(EXERCISE TEXT Opens)

The DNA was tested twice and did not match the victim, Sollecito, or Rudy Guede, who is currently serving a 16-year prison sentence for the murder.
Prosecutors allege that the kitchen knife was one of the weapons used to kill Kercher in the home she shared with Knox.
Today was the first time co-accused Sollecito attended the trial, which began in September.
He has been on an extended holiday in the Dominican Republic, which has no extradition agreement with Italy, and only landed back in Italy this week.
"He has come to show that he is not running away," Sollecito's lawyer, Luca Maori, told reporters before the start of the hearing.
Sollecito was expected to address the court later on Wednesday.
A ruling is expected later this month or next month but there is in any case one more appeal possible by either the prosecution or the defence.
Knox has lived in the United States ever since an appeals court in the university town of Perugia where the gruesome murder took place acquitted her and Sollecito of the murder in 2011 - after four years in prison.
The supreme court overturned that acquittal earlier this year, sending the case back to the appeals court for a retrial, which has so far focused on re-examining some of the DNA evidence in the case.
Prosecutors say the evidence shows that Guede could not have been the only one to carry out the killing.
Kercher was found half-naked in a pool of blood on the morning of November 2nd 2007 in the university town where she was on an education exchange.
Prosecutors believe that the murder may have been the result of a sexual assault on Kercher involving Knox, Sollecito and Guede.
All three deny involvement in the crime, although Guede has admitted he was in the house at the time of the killing.

(EXERCISE TEXT Closes)
(EXERCISE DATA Opens)

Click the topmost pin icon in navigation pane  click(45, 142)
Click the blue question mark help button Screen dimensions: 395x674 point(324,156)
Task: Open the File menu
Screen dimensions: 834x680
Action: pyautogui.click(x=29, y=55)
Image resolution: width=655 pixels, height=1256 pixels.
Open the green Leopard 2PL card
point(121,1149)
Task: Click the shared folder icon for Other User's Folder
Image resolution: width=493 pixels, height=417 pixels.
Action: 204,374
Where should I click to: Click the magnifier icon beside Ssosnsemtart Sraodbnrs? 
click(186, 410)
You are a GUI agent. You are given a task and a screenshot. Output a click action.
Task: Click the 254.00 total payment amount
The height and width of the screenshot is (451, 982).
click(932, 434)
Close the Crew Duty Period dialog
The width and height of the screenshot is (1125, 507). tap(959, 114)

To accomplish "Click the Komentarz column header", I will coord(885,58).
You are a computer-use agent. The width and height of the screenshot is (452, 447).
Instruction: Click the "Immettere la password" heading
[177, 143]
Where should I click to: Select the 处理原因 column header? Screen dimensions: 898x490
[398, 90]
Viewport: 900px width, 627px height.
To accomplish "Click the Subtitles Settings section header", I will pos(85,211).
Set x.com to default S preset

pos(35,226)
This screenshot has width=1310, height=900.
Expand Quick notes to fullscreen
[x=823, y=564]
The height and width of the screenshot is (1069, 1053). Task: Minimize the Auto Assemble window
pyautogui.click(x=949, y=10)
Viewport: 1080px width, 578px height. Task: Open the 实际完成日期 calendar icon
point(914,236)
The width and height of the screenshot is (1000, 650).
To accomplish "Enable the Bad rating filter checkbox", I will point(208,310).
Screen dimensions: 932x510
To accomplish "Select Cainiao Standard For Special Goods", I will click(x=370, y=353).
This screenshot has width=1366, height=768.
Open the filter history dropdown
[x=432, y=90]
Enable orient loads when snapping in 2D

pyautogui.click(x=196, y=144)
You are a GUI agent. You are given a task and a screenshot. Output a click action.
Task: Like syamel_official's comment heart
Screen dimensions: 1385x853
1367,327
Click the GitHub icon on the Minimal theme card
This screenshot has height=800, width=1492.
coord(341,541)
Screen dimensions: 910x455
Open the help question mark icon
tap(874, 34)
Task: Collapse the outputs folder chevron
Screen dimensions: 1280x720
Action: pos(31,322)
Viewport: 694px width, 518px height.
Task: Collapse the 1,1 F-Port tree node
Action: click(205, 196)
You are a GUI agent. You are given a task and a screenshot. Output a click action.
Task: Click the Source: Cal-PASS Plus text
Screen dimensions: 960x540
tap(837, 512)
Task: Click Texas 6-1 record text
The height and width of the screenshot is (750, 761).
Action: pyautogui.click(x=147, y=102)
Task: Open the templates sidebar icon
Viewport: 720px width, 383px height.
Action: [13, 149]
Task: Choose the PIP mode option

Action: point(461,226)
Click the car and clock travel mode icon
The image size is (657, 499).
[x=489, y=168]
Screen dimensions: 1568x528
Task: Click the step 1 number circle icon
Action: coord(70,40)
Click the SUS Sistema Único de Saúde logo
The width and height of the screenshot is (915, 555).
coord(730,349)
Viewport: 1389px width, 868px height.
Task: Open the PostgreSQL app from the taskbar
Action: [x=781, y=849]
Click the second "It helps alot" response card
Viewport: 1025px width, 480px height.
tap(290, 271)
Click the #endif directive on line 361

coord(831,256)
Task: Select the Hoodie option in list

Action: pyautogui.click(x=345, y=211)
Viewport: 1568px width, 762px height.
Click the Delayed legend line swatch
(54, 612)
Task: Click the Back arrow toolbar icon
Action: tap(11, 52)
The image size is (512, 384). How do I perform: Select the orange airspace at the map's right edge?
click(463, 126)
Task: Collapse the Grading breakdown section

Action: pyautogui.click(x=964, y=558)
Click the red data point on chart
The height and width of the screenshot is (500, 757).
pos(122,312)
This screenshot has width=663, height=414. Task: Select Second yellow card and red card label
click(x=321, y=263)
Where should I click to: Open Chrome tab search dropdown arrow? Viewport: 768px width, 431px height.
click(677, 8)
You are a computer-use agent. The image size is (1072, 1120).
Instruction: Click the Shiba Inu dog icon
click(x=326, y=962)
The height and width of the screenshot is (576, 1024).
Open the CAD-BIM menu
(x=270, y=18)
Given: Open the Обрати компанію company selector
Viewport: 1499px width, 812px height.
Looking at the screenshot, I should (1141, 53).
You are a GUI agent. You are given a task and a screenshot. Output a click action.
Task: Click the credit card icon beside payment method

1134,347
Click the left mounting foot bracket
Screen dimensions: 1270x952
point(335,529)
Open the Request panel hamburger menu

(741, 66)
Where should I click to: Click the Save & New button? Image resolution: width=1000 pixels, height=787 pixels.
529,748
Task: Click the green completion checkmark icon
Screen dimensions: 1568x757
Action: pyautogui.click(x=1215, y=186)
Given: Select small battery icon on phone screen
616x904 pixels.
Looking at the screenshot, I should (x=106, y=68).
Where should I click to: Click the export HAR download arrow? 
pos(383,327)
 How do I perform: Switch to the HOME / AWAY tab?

(EXERCISE DATA Closes)

EXERCISE INSTRUCTIONS:
1. From the article on the Kercher murder retrial, write out the passage between "He has been" and "years in prison.", inclusive.
2. According to the article on the Kercher murder retrial, where had Sollecito been on an extended holiday before landing back in Italy?

SOLUTIONS TO THE EXERCISE:
1.
He has been on an extended holiday in the Dominican Republic, which has no extradition agreement with Italy, and only landed back in Italy this week.
"He has come to show that he is not running away," Sollecito's lawyer, Luca Maori, told reporters before the start of the hearing.
Sollecito was expected to address the court later on Wednesday.
A ruling is expected later this month or next month but there is in any case one more appeal possible by either the prosecution or the defence.
Knox has lived in the United States ever since an appeals court in the university town of Perugia where the gruesome murder took place acquitted her and Sollecito of the murder in 2011 - after four years in prison.

2. The Dominican Republic